In what has been anything but a normal year weather-wise, April MLS® sales actually held their own, falling just shy of last year’s total.
Sale numbers are exactly at the 10-year average performance level for this month.
Affordability issues for first-time buyers, such as the lowering of the Canada Mortgage and Housing Corporation (CMHC) mortgage insurance amortization period from 30 to 25 years, has had a broader impact on other aspects of the housing market. As a result, single-family homes continue to underachieve compared to more affordable property types such as condominiums and single-attached properties. 
Since single-family homes, or residential-detached homes, units make up the majority of sales in the Winnipeg MLS® market region, converting less than 50 per cent of the housing inventory made it difficult to see a stronger overall April MLS® sales result.
Year-to-date sales are down four per cent from the 10-year average of 3,548 sales. The best year ever for total MLS® sales was 2007, which also holds the highest sales number for the first four months at 3,740 units.
April MLS® unit sales were down less than two per cent (1,227 in April 2013 vs. 1,245), while dollar volume was up two per cent ($333.1 million vs. $325.9 million last year) in comparison to the same month last year. 

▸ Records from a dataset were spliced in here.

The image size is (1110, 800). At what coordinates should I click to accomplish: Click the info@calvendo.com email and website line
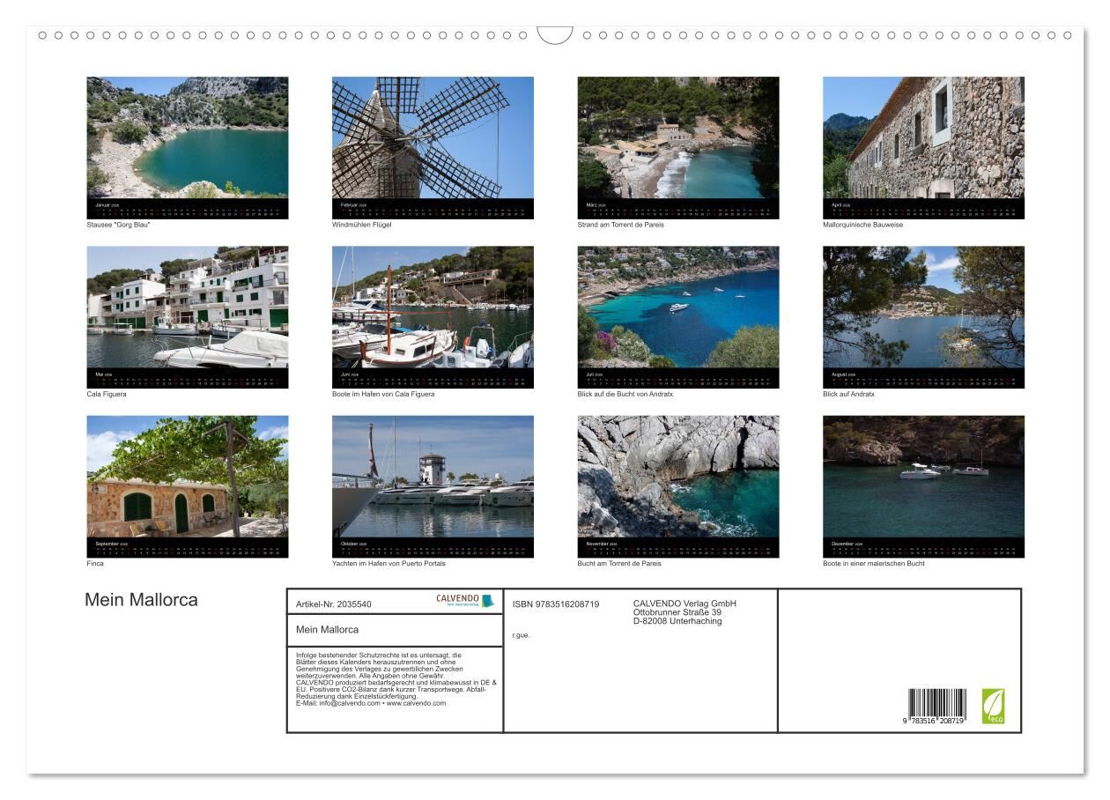click(x=371, y=703)
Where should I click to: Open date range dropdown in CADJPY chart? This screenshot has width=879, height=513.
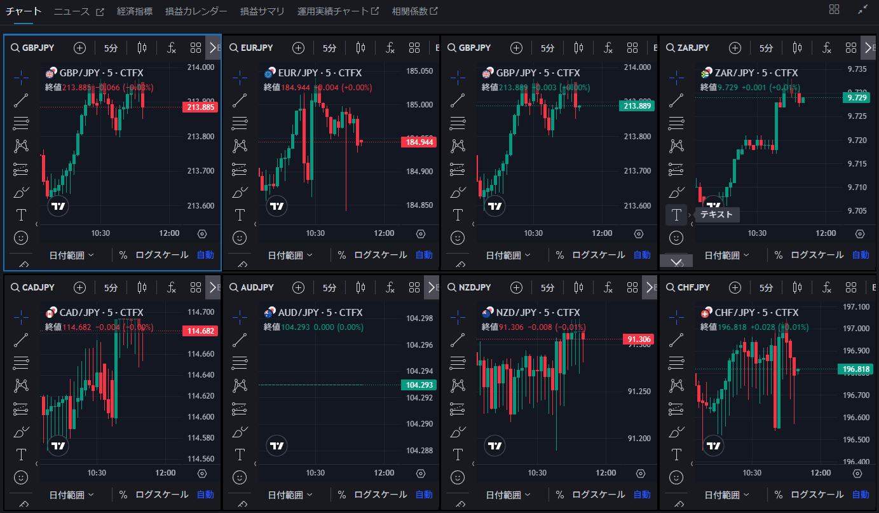[71, 495]
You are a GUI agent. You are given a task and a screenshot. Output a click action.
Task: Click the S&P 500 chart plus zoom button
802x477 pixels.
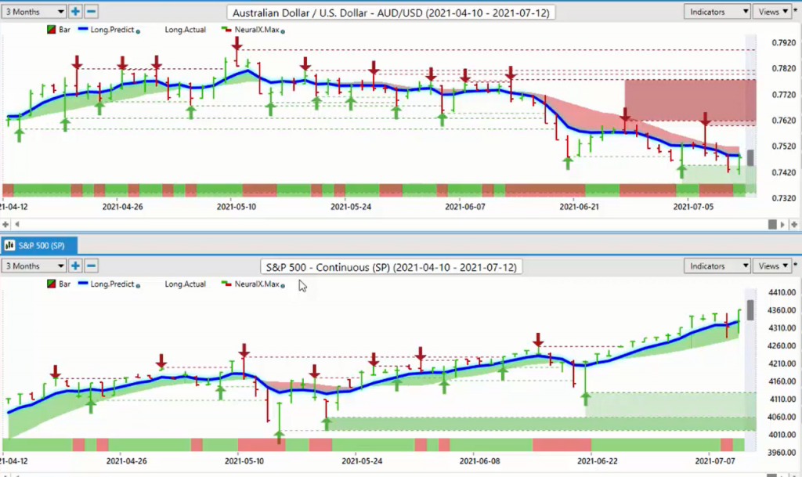[x=75, y=266]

Year-to-date MLS® sales essentially were even (3,391 vs. 3,401 units), while dollar volume rose three per cent ($904.0 million this year vs. $876.3 million) in comparison to the same period last year. 
The MLS® inventory remains healthy with 11 per cent more to choose from at this time than last year.
“May will now be a true test of how our MLS® market behaves this year as this is the month where sales usually reach the highest monthly total of the year and push dollar volume up another notch,” said David Powell, president of WinnipegREALTORS®.  “We are in great shape with supply, so demand will be the determining factor.”
Powell said home buyers should be contacting their REALTOR® to find out just what is available on the current market. 
Some consumers, who have been unsuccessful in the past securing the home they desire, may be pleasantly surprised this year as there were 3,860 active MLS® listings available at the end of April, he added.
 The most active residential-detached price range was from $250,000 to $299,999 with 20% of total sales. The immediate price ranges above and below this range were next at 17 per cent each. 
There were only five sales from $750,000 to $1 million, with no sales at or above $1 million. The lowest sale price was $42,500. 
Condominium sales were most active in the $150,000 to $199,999 price range at 29 per cent of total sales. A strong second place result was the $200,000 to $249,999 price range at 22 per cent.
 The average time on the market for residential-detached property sales in April was 26 days, two days quicker than last month and one day off pace set in April 2013. 
The average time on the market for condominium sales was 38 days, six days slower than last month and nine days behind the turnover rate in April 2013.
Meanwhile, CMHC predicts that the amount of mortgages it insures will decline by 2.2 per cent in 2014 to $545 billion from 2013’s $557 billion. In 2011, the government agency insured mortgages worth $567 billion.
CMHC provides the majority of mortgage insurance to Canadian home buyers who have less than a 20-per-cent down payment when borrowing from a federally-regulated banking institution. The agency said more restriction will be added to the housing market to prevent it from becoming overheated, and to lessen its exposure in the market.
Last month, CMHC announced it will no longer be providing mortgage insurance for anyone buying a second home and self-employed borrowers without third-party income validation.
Tightening of mortgage rules have been occurring over the last few years. In July, 2013, former Finance Minister Jim Flaherty announced the lowering of the amortization period for CMHC-insured mortgages to 25 years, which had a decelerating effect on the housing market.